Annunciata in pompa da tutti i presidenti del consiglio della storia repubblicana, ma mai realizzata: sarà così anche questa volta?

 

“Se non riusciremo ad inserire i problemi della giustizia tra le riforme da realizzare nella fase due dell’azione di governo, avremo fallito il nostro compito”. A pronunciare queste parole non è Andrea Orlando, ministro della Giustizia del Governo Renzi del 2014, ma Mario Zagari ministro di Grazia e Giustizia del IV Governo Rumor, addì 16 novembre 1973.

Quando si parla di riforma della giustizia non si sa mai da che parte cominciare e, soprattutto, dove si vuole andare a parare e cosa si vuole riformare. Quel che è certo è che si finisce con il discutere della lunghezza del processo, della carriera dei magistrati e dello scontro tra politica e magistratura, fine. Per quanto riguarda tutto il resto e, soprattutto, di quello che ruota realmente attorno all’amministrazione della Giustizia, a nessuno interessa o, forse (ne siamo più che certi, a essere generosi) nessuno è a conoscenza.

Il 30 giugno 2014, il capo del Governo Matteo Renzi annuncia:“La scommessa del governo è che ora si possa discutere di giustizia in modo non ideologico. Per questo vogliamo aprire per due mesi, dal 1 luglio al 31 agosto, la discussione sulla giustizia surivoluzione@governo.it. Il sito del ministero offrirà le bozze di discussione su cui stiamo ragionando con un meccanismo partecipativo”. Bisogna precisare che di concreto non c’è assolutamente nulla all’orizzonte, o meglio, a detta del ministro Orlando qualcosa è allo studio dei pm, ergo diventa difficile poter avanzare delle critiche al nulla.

Anche il ministro Zagari del IV Governo Rumor nel lontano 1973 chiese aiuto a tutti per avere consigli su come riformare la Giustizia, all’epoca non c’era la mail: “Abbiamo aperto il ministero ai consigli e ai suggerimenti diretti del mondo accademico, dei magistrati, degli avvocati ed oggi dei giornalisti”.

Ma prendiamo, come esempio, l’unica vera riforma fatta e compiuta nell’Italia repubblicana e relativa alla Giustizia dai tempi del Codice Rocco (stiamo parlando del 1930, del ventennio e di Mussolini), e cioè l'attuale codice di procedura penale. Nel 1975 vennero istituite varie commissioni ad hoc, parlamentari, ministeriali e consultive (formate da operatori del diritto, magistrati e docenti universitari) che cominciarono a discutere dell’argomento e di cosa si dovesse cambiare. Il nuovo codice, pietra filosofale attorno alla quale far ruotare l’intera riforma dell’amministrazione della Giustizia, doveva diventare legge nel 1980, cinque anni più tardi (niente male per una riforma epocale). Ma, naturalmente, così non fu, e venne promulgata nel 1988 entrando in vigore il 24 ottobre 1989 (14 anni dopo dall’inizio della discussione). Come se non bastasse, visto che le ciambelle non riescono mai con il buco, all'indomani della promulgazione, si cominciò a parlare di una sua controriforma.

*DATI ESTRATTI*
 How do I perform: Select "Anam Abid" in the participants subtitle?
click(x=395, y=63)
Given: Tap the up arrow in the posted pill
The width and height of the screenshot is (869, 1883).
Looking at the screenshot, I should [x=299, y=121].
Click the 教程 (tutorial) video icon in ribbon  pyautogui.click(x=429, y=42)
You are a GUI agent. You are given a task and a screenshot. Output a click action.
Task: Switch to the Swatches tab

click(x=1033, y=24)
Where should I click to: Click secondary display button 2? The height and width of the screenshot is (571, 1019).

*COMPITO DA SVOLGERE*
Trascrivi parola per parola il passo del testo sulla riforma della giustizia che va da "Il 30 giugno" a "critiche al nulla.".

*RISPOSTA*
Il 30 giugno 2014, il capo del Governo Matteo Renzi annuncia:“La scommessa del governo è che ora si possa discutere di giustizia in modo non ideologico. Per questo vogliamo aprire per due mesi, dal 1 luglio al 31 agosto, la discussione sulla giustizia surivoluzione@governo.it. Il sito del ministero offrirà le bozze di discussione su cui stiamo ragionando con un meccanismo partecipativo”. Bisogna precisare che di concreto non c’è assolutamente nulla all’orizzonte, o meglio, a detta del ministro Orlando qualcosa è allo studio dei pm, ergo diventa difficile poter avanzare delle critiche al nulla.